Denser atmospheres, feature reworks, engineering rebalances, new landable planets, player owned settlements... there is still a lot that could be added.

I am sure a lot of old and new players would be keen on that as well.
 
The Formula1 racing game wasnt very well received. And I doubt it helped that Frontier stopped working on it just a couple months later. That is actually worse than Odyssey, players still get updates. F1 players dont.
So why would they make another F1? They have a licence they paid money for and hopefully the general gaming audience forgot about the shameful display of the 1st game. Is what I suspect. There is a sucker every day buying anything on offer.
 
The Formula1 racing game wasnt very well received. And I doubt it helped that Frontier stopped working on it just a couple months later. That is actually worse than Odyssey, players still get updates. F1 players dont.

What updates do you want to a seasonal (yearly) game?
F1 '22 season is over, F1 '23 season is running

So why would they make another F1? They have a licence they paid money for and hopefully the general gaming audience forgot about the shameful display of the 1st game. Is what I suspect. There is a sucker every day buying anything on offer.

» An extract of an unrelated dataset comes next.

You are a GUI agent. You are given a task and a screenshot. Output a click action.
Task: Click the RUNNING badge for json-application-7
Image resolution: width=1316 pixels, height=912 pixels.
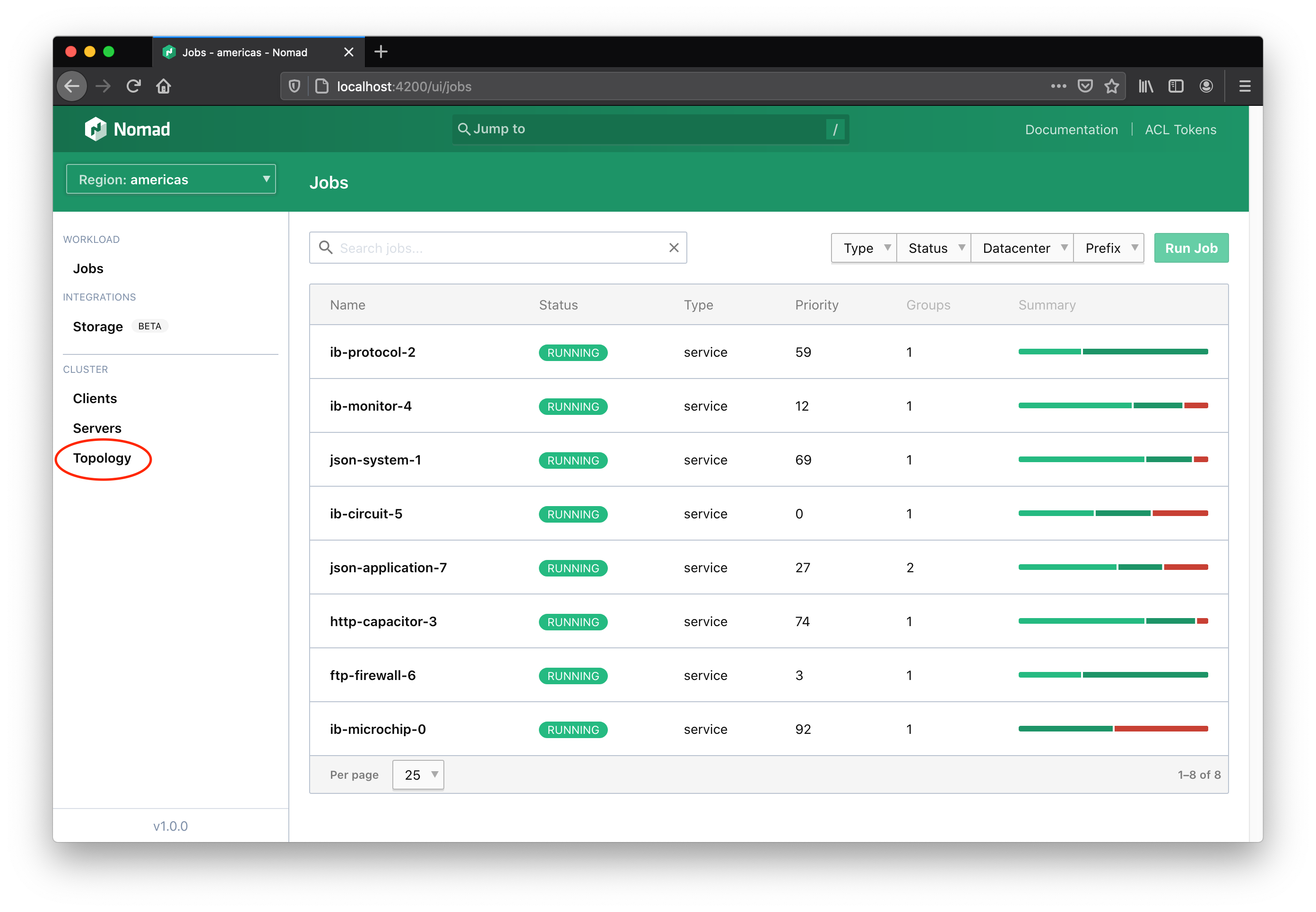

Because that's the deal with the F1 IP owners - they're supposed to release an F1 Manager game every year, one for each F1 season.
They got a multi year license and they have to make it happen
Like FIFA games
 
Denser atmospheres, feature reworks, engineering rebalances, new landable planets, player owned settlements... there is still a lot that could be added.
These things could happen, but they won't, because they never do. Frontier essentially doubled down on their approach to engineering with Odyssey. Player owned settlements sound interesting, but what would they do? And why the hell would I want some static settlement when I have a massive mobile space base full of ships? Just exist? Because settlement management imported from Fallout 4 will be present in Starfield?

I am sure a lot of old and new players would be keen on that as well.
Yeah, a lot of us are already kinda ticked off that Frontier have stopped developing the spaceship aspects of this spaceship game. This game has been out for a decade, and during all those years, nobody improved PP, nobody improved CQC, nobody made engineering less garbage, and nobody managed to even overhaul the interface in such a way that it isn't absolute trash. Frontier has a lot of ground to make up with "old players", and if the last 10 years has proven anything, it's that they really do not care.
 
It's not even a racing game. It is a race management game - you don't actually race yourself, as I understand it. I wonder if the allegedly poor reception or the "game's upderperformance", as Wikipedia puts it, was mostly formed by false expectations.
No, it was just an abysmal management game. For example, you can't even make your own team. People feel like Frontier was completely out of touch with what the *Manager audience wanted.